((

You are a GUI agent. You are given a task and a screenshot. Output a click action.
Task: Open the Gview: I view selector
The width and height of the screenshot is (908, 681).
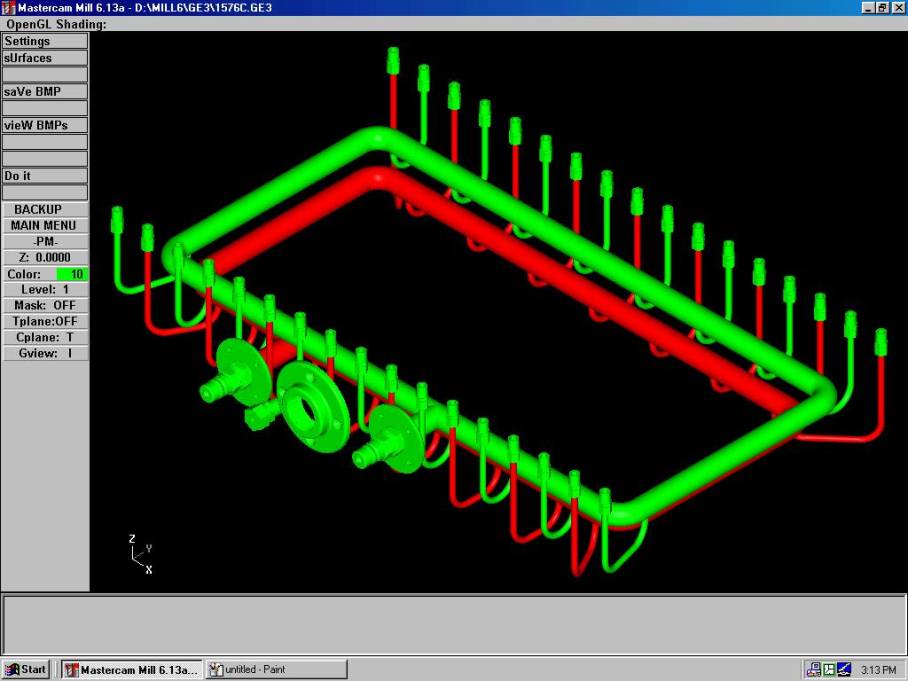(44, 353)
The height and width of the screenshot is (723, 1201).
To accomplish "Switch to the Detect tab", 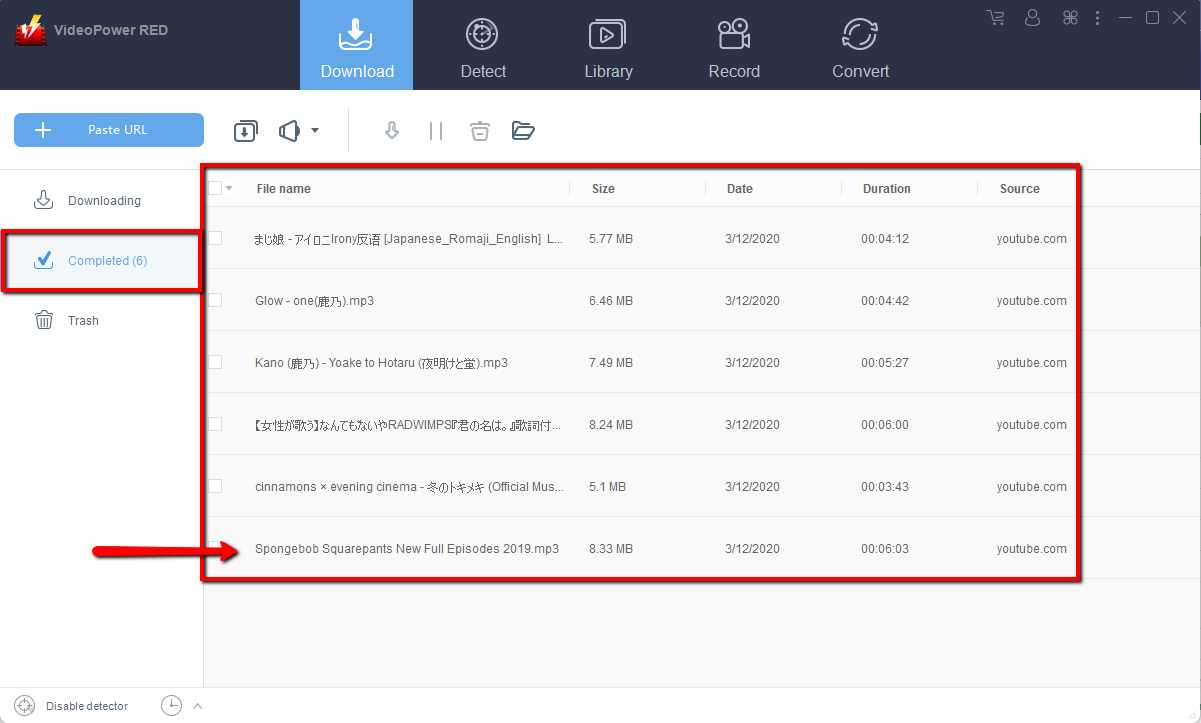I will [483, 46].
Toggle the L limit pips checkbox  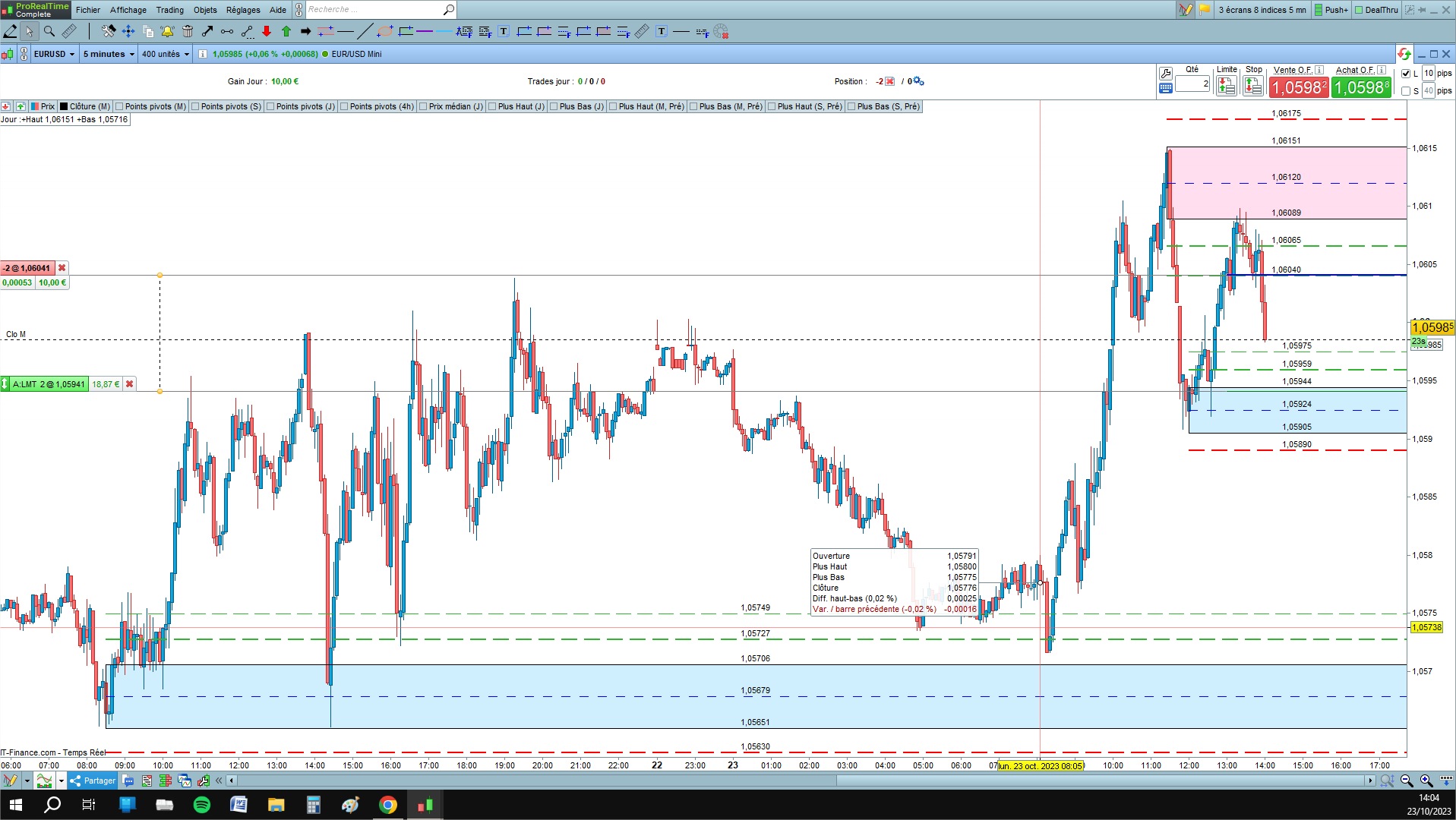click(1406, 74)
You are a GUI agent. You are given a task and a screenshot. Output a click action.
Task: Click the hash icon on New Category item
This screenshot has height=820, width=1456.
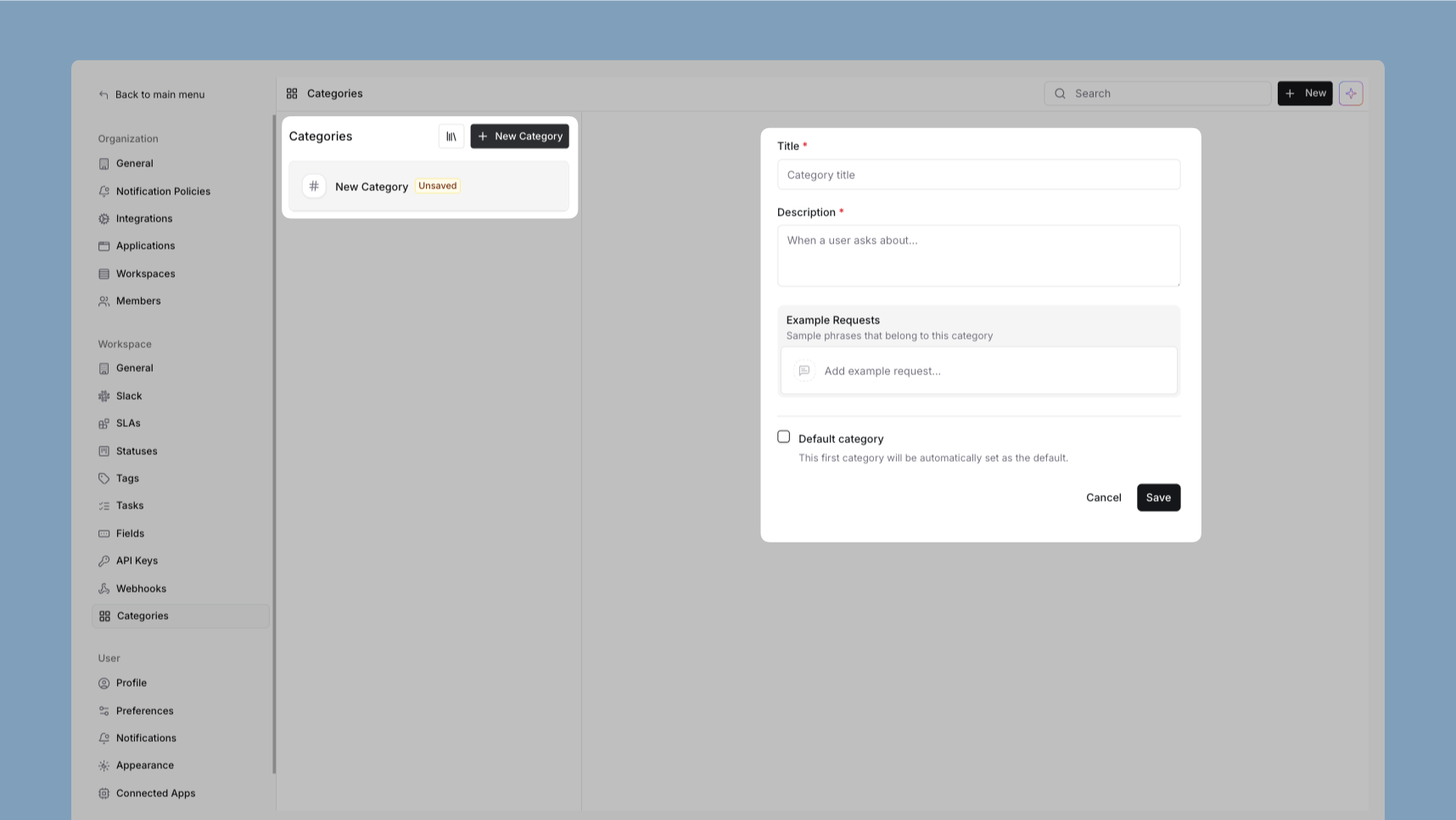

))

Please write out, word for word, only the lines from the one holding "Task: Click the" through the end of the records above, with both end lines included and the pictures dropped.

Task: Click the hash icon on New Category item
This screenshot has height=820, width=1456.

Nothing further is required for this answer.